■ DIRECTIONS
Start at the first line of the material below and retype each line through the one containing "Blog Home (380, 252)", exactly.

____

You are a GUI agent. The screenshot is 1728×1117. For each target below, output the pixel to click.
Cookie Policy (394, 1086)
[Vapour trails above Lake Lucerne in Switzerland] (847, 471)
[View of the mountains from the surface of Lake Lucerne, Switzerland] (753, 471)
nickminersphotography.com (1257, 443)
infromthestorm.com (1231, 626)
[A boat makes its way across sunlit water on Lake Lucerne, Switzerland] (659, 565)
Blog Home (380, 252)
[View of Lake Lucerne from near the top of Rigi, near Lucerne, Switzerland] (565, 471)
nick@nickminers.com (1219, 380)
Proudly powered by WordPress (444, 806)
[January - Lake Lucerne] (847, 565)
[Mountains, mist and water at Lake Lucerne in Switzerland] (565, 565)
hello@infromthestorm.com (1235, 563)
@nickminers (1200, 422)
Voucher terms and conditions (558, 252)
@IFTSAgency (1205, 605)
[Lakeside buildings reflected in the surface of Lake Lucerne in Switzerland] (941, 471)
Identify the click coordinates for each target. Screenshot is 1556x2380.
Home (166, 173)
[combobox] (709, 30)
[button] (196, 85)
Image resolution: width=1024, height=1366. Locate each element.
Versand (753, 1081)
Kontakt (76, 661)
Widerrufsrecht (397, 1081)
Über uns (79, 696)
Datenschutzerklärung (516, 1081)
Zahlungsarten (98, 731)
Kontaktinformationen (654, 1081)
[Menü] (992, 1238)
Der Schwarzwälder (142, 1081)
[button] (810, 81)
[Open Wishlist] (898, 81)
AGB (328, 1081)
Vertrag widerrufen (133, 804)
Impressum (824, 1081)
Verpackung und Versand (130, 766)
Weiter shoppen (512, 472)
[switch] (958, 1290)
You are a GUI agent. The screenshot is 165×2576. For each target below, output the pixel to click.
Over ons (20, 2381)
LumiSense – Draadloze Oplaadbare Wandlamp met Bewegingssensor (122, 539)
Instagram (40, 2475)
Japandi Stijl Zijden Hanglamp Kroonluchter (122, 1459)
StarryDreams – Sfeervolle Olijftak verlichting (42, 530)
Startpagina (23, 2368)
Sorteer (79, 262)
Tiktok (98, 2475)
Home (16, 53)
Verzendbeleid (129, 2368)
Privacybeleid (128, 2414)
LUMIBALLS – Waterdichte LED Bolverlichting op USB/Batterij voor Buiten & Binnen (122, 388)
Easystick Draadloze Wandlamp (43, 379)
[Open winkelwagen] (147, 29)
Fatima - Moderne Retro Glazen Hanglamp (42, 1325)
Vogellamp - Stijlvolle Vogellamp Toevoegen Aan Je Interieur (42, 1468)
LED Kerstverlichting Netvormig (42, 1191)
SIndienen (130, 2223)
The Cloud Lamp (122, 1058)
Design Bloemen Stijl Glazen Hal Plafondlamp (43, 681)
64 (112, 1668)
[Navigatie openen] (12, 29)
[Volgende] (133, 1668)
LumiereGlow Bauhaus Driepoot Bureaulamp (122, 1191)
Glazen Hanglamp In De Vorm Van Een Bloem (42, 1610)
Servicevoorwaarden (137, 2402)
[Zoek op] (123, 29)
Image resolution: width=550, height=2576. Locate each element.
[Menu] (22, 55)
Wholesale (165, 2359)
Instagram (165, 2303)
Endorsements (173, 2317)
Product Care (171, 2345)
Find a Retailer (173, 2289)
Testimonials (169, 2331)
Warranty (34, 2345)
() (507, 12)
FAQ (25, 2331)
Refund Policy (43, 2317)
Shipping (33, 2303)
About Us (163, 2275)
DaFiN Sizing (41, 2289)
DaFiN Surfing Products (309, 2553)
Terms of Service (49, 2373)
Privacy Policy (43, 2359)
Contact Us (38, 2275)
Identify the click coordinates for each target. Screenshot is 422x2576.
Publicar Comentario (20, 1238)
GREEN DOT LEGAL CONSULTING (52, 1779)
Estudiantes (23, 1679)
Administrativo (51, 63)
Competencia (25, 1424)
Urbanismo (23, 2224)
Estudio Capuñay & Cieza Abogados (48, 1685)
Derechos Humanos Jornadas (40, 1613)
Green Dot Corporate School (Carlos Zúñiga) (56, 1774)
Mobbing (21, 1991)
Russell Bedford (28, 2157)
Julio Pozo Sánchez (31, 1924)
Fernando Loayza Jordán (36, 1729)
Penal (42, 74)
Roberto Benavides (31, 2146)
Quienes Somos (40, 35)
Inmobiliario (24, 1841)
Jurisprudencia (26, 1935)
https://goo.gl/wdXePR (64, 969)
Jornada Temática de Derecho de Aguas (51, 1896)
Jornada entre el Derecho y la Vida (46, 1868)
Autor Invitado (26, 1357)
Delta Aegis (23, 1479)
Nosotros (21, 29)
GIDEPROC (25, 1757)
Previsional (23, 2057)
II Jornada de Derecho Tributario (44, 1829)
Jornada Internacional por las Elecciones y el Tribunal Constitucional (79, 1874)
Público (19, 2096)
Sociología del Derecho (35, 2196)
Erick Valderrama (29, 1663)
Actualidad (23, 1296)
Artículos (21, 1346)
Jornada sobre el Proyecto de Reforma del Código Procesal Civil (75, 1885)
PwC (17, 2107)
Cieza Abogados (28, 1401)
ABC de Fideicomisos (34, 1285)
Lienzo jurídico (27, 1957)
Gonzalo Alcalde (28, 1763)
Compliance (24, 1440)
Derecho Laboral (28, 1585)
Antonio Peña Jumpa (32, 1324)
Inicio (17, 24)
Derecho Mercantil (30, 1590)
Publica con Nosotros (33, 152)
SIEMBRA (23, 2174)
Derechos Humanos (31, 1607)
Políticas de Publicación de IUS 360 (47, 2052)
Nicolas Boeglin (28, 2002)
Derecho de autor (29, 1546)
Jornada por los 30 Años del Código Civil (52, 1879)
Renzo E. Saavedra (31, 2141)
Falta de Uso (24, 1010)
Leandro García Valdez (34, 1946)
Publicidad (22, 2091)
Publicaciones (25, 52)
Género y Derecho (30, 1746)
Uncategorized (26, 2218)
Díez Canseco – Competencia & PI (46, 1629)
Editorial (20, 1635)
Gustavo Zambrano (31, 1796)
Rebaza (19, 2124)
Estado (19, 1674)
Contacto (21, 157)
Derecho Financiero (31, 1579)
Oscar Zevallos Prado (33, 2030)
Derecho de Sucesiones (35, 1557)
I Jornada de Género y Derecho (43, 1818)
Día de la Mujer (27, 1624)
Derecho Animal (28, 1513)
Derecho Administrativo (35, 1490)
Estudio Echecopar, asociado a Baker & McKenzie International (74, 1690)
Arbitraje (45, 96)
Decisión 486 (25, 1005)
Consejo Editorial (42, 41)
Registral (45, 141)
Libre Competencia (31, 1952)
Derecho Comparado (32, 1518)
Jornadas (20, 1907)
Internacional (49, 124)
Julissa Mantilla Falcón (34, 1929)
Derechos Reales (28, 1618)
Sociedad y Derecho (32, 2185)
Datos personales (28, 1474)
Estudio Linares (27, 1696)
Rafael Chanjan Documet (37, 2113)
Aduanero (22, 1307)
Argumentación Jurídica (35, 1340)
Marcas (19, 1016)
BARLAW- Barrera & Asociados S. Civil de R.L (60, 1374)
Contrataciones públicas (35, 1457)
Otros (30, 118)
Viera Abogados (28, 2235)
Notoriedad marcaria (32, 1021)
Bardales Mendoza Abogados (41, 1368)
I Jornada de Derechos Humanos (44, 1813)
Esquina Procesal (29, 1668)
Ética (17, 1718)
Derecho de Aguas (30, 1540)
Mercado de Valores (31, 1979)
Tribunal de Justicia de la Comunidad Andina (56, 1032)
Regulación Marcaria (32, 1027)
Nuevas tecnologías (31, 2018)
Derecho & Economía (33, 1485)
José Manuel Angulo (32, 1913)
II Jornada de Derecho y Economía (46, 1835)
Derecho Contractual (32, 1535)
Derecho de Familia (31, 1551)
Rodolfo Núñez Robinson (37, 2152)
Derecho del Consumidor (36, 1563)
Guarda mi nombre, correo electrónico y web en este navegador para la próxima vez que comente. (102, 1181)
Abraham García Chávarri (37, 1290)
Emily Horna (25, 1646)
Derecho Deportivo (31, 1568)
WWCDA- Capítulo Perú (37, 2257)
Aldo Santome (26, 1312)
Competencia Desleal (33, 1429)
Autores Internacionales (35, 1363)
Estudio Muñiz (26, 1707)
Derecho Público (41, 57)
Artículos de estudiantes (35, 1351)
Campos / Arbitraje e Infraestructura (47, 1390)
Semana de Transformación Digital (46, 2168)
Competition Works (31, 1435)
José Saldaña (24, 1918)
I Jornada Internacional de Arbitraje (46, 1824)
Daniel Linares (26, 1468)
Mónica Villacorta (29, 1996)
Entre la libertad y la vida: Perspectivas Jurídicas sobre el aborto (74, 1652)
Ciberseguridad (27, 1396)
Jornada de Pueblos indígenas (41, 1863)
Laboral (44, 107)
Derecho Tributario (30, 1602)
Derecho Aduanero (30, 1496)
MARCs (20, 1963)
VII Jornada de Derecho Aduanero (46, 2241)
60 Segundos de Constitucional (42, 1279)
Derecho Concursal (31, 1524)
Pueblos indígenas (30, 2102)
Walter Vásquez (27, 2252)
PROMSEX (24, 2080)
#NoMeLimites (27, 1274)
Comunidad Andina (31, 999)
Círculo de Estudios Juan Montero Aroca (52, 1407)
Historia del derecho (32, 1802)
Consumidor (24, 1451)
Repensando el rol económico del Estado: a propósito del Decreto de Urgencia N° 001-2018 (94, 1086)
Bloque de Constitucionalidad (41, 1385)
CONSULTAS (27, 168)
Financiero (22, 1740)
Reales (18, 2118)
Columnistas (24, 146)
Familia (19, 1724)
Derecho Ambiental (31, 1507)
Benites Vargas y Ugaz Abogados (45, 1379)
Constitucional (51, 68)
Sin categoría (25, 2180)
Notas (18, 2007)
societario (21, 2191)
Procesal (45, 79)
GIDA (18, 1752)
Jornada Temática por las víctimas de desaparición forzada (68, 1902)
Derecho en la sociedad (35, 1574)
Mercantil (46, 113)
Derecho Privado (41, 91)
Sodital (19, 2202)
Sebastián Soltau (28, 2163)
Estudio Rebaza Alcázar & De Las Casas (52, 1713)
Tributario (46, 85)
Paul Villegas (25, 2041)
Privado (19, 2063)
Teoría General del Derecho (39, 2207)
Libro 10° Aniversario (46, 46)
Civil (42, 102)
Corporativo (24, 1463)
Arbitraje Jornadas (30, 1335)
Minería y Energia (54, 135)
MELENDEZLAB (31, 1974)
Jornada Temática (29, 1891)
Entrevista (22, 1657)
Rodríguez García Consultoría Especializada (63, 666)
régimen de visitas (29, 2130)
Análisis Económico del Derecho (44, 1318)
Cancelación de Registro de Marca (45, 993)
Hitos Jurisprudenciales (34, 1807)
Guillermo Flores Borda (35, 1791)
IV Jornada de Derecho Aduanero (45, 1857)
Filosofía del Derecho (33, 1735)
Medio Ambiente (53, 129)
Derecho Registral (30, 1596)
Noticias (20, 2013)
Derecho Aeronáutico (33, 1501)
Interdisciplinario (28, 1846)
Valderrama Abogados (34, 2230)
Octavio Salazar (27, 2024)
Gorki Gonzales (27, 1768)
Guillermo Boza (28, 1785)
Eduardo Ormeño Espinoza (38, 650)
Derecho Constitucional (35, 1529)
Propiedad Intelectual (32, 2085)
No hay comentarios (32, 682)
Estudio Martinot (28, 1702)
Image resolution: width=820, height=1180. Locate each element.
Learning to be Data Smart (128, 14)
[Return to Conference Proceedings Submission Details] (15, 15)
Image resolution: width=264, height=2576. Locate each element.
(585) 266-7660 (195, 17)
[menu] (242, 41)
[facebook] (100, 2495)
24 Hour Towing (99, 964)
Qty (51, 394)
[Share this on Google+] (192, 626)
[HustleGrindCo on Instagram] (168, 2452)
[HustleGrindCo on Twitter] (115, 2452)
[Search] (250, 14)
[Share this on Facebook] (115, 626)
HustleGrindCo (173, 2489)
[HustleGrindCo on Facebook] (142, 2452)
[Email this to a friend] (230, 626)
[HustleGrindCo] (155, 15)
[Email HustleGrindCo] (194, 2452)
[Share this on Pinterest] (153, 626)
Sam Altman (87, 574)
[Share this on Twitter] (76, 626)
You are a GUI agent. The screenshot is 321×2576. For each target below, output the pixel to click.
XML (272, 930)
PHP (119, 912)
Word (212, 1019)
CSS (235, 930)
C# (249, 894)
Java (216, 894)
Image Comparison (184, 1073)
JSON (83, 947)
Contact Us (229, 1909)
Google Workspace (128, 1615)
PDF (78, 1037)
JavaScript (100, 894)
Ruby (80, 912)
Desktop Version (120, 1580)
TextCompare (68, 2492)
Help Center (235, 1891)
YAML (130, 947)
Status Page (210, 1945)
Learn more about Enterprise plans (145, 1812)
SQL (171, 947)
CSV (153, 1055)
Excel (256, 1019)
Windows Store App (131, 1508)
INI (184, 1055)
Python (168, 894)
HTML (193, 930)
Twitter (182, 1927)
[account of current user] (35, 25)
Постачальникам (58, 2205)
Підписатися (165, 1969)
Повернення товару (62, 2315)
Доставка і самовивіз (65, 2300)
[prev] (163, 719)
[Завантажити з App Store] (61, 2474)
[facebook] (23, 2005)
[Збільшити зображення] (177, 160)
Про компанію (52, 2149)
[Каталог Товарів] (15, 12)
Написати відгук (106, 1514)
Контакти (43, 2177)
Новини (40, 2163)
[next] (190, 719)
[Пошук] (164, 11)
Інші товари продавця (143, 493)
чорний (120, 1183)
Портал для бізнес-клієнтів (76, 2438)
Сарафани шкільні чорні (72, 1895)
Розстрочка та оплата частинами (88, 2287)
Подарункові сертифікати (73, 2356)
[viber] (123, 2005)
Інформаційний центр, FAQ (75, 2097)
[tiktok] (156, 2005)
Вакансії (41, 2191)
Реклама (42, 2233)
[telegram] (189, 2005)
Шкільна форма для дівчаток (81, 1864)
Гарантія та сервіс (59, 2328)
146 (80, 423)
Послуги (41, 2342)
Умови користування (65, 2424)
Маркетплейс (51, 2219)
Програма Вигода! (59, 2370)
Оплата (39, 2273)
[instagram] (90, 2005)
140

____

■ EXERCISE OUTPUT
You are a GUI agent. The screenshot is 1728×1117. For each target below, output the pixel to click.
Cookie Policy (394, 1086)
[Vapour trails above Lake Lucerne in Switzerland] (847, 471)
[View of the mountains from the surface of Lake Lucerne, Switzerland] (753, 471)
nickminersphotography.com (1257, 443)
infromthestorm.com (1231, 626)
[A boat makes its way across sunlit water on Lake Lucerne, Switzerland] (659, 565)
Blog Home (380, 252)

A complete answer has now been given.